Sommaire de l'article

Fruit and vegetable claims on food packages are not regulated under Australian food standards. The present study aimed to: (i) investigate the number and healthiness of products carrying fruit and vegetable claims in Australia; and (ii) compare the nutrition composition of these products with fresh fruit and/or vegetables.

Content analysis of fruit and vegetable claims on food packages. The Australian food standards nutrient profiling model was used to determine the proportion of products not meeting nutrient profiling criteria. The nutrient composition of products carrying claims referencing the servings of fruit and vegetables in the product were compared with that of the dominant fruit and/or vegetables in each product.

The five largest supermarket chains in Australia.

All available products in the fruit snacks, soups and fruit and vegetable juices/fruit drinks categories (n 762) were surveyed.
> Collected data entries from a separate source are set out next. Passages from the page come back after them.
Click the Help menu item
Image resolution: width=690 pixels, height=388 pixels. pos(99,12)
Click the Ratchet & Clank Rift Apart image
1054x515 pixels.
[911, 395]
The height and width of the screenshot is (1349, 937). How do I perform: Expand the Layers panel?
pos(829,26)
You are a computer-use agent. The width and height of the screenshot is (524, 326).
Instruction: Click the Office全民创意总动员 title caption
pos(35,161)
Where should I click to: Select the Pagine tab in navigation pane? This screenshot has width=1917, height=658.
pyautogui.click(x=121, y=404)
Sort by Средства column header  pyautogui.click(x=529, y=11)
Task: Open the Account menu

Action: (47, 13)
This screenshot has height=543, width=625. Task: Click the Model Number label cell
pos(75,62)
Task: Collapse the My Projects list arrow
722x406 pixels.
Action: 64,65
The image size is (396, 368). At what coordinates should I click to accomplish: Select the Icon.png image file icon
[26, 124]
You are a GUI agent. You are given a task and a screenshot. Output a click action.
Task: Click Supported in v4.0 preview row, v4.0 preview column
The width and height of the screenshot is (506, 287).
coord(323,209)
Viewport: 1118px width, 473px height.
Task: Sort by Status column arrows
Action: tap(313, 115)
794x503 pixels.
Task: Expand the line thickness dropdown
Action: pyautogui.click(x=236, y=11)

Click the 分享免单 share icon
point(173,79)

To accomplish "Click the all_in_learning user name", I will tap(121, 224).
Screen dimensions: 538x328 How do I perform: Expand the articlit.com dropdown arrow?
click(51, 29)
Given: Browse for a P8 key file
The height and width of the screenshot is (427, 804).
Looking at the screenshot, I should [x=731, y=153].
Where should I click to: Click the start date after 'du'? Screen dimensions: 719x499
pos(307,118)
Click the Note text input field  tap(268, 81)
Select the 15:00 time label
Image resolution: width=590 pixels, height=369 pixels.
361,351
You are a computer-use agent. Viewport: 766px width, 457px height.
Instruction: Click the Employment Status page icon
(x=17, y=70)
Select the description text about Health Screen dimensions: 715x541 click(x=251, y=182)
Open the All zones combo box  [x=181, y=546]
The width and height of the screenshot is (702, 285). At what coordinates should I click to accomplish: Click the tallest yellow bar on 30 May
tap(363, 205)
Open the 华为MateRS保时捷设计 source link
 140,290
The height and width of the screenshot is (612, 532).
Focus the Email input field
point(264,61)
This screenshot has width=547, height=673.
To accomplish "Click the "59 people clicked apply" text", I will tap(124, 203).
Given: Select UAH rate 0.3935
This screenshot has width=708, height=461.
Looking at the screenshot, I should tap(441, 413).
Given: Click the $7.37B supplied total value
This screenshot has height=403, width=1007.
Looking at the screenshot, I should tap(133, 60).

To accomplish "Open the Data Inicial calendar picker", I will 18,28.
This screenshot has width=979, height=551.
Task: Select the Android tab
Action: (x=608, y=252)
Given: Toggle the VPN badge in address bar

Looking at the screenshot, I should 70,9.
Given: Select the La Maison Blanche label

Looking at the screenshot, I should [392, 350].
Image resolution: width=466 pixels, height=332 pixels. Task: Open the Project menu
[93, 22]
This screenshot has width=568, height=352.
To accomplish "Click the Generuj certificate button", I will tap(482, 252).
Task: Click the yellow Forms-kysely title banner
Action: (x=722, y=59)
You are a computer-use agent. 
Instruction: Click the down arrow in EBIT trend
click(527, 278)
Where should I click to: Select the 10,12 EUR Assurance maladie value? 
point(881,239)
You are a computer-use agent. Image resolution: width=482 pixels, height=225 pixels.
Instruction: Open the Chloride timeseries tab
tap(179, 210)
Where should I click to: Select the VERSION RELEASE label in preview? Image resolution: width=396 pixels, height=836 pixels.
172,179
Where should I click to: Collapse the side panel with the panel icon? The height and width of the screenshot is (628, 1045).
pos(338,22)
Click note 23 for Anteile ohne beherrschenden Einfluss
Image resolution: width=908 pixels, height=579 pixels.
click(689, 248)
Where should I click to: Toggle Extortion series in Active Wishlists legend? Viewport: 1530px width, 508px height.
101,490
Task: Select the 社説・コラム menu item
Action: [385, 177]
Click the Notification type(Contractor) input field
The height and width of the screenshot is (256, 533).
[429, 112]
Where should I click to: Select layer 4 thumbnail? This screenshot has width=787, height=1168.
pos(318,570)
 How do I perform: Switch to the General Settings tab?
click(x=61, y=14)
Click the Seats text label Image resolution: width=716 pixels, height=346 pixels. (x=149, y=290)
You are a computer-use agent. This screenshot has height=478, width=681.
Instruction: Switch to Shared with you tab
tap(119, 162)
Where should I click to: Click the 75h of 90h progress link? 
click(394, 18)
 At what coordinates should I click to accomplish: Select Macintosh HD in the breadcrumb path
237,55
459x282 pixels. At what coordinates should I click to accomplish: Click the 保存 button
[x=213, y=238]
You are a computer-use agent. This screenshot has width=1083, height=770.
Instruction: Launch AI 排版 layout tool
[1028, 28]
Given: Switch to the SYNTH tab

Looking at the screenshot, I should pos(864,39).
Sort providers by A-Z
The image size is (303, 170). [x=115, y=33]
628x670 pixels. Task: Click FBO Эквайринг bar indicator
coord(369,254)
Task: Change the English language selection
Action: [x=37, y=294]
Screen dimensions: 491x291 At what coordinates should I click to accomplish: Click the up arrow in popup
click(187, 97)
Nutrition composition, ingredients and claims were recorded for each product.

Of the products surveyed, 48 % (n 366) carried at least one claim, of which 34 % (n 124) did not meet nutrient profiling. Products carrying claims referencing the number of servings of fruit and vegetables had more energy, sodium, saturated fat and sugar, and less fibre, than fresh fruit and/or vegetables (all P<0·001).

Many products carried fruit and vegetable claims and were significantly higher in energy, saturated fat, sugars and sodium than fresh fruit and vegetables. Marketing these products as a way of meeting fruit and vegetable intake is inaccurate and potentially misleading. Fruit and vegetable claims should be regulated using nutrient profiling.